As found above, the number of samples in time is 4800, and in height is 1287.

In [147]:

hv = 146.1
hi = argmin(abs(hv - h)) # Extract index closest to hv
M = 100
n = 32

F2 = zeros(n)
for j in range(M):
    Estub = dat[n*j:n*(j+1),hi]
    F = fft.fft(Estub)/n
    F2 += abs(F)**2
F2 = F2/M
F2s = fft.fftshift(F2)
x = arange(n)
xs = fftshift(x)
xs[xs>=n/2] = xs[xs>=n/2] - n
plot(xs,F2s,'k')
xlabel('FFT bin')
ylabel('Magnitude-squared')
axis('tight')

Out[147]:

(-16.0, 15.0, 791188.32769767311, 368844057.20683759)

In [151]:

mi = argmax(F2s)
m = xs[mi]
print 'index of maximum is m=%i' % m
print 'frequency at maximum is f=%f Hz' % (m*df)

index of maximum is m=-4
frequency at maximum is f=-0.462963 Hz

In [158]:

E = dat[:32,hi]
Q = imag(E)
I = real(E)
plot(I,Q,'k.-')
for n in range(len(Q)):
    text(I[n],Q[n],str(n))
grid()
xlabel('I')
ylabel('Q')

Out[158]:

<matplotlib.text.Text at 0x7f063791ef10>

The (I,Q) points appear to circulate around the origin clockwise, which is to be expected from the negative Doppler shift found above. The points appear to circulate once every 9 samples, which corresponds to a frequency of:

In [164]:

print 'f = %f Hz' % (-1/(9*T))

f = -0.823045 Hz

which is within about a factor of 2 of the answer found using the fft.

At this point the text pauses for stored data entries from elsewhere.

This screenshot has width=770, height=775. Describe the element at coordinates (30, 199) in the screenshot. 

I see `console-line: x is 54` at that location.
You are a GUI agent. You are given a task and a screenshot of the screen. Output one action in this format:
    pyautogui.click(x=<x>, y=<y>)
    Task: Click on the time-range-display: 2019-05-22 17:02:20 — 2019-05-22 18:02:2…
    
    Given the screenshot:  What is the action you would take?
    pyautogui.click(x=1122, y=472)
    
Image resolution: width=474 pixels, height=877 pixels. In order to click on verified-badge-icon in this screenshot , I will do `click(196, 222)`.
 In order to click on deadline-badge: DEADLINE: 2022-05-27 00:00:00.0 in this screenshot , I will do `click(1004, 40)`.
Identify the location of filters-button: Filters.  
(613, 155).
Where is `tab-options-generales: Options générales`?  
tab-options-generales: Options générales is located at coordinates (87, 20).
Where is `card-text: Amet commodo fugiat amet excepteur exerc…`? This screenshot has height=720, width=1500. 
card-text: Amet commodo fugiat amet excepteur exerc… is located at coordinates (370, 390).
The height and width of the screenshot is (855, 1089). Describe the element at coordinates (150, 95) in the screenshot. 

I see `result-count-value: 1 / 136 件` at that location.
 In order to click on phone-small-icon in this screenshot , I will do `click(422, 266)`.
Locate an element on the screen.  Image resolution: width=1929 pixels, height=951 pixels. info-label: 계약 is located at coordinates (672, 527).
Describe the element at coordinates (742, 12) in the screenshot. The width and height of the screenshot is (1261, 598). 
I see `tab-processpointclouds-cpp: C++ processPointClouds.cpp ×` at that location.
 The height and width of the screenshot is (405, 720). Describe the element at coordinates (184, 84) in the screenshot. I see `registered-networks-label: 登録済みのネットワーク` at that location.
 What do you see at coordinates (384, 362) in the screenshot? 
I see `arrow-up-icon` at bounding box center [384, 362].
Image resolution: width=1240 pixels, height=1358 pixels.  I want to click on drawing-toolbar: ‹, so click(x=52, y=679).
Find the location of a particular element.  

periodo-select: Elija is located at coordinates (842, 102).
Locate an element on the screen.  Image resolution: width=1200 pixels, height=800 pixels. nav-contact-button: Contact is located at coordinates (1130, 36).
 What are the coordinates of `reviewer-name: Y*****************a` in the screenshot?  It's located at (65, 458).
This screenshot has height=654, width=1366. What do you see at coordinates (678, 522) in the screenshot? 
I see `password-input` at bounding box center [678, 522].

I'm not entirely sure what Part g is asking, but the peak at negative $m$ indicates a negative Doppler shift, indicating motion of scatterers away from the radar. The data are complex-valued, so we should not expect a symmetric spectrum. (I wasn't in class on Thursday to hear Billy's question, so I may be missing the point.)

In [ ]: